O economista José Celso Cardoso Jr., presidente da associação dos funcionários do Ipea e responsável por estudos sobre remunerações no setor público, afirma que há uma disparidade muito grande entre rendimentos de algumas carreiras na esfera federal e nos pequenos municípios do Norte e Nordeste, o que ajuda a explicar a desigualdade apontada nesses trabalhos.
Ele cita ainda distorções como remunerações acima do teto constitucional e a acumulação de salários, por exemplo, por militares de altas patentes que recebem por funções em cargos civis.

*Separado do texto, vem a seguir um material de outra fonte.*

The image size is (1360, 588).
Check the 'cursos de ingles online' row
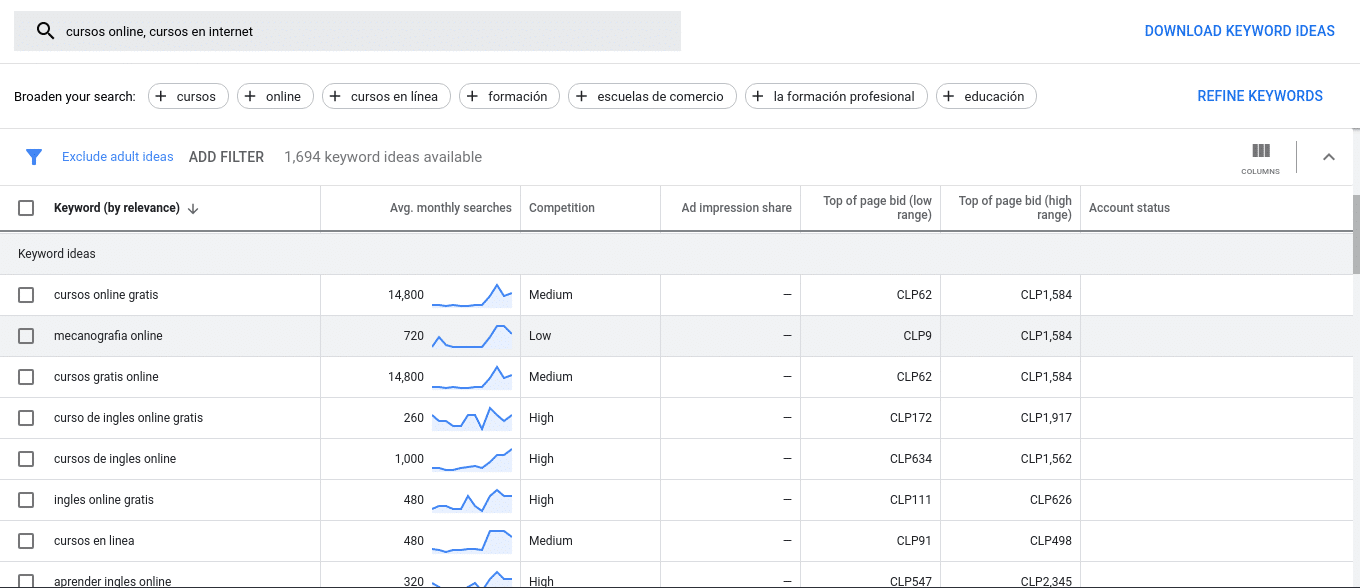[26, 459]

Segundo Cardoso, houve aumento da escolaridade no nível municipal nas últimas décadas, mas isso não se refletiu proporcionalmente nos salários, que continuam pautados por questões político-institucionais, capacidade fiscal e política de gestão de pessoas.
"A disparidade no nível municipal é gigante. Não é [escolaridade]", afirma. "A maioria dos municípios não tem carreira estruturada. Há muita precariedade nas relações de trabalho. A pessoa acha que é uma ilha de privilegiados, mas a heterogeneidade e a desigualdade é que são as regras ainda hoje no Brasil.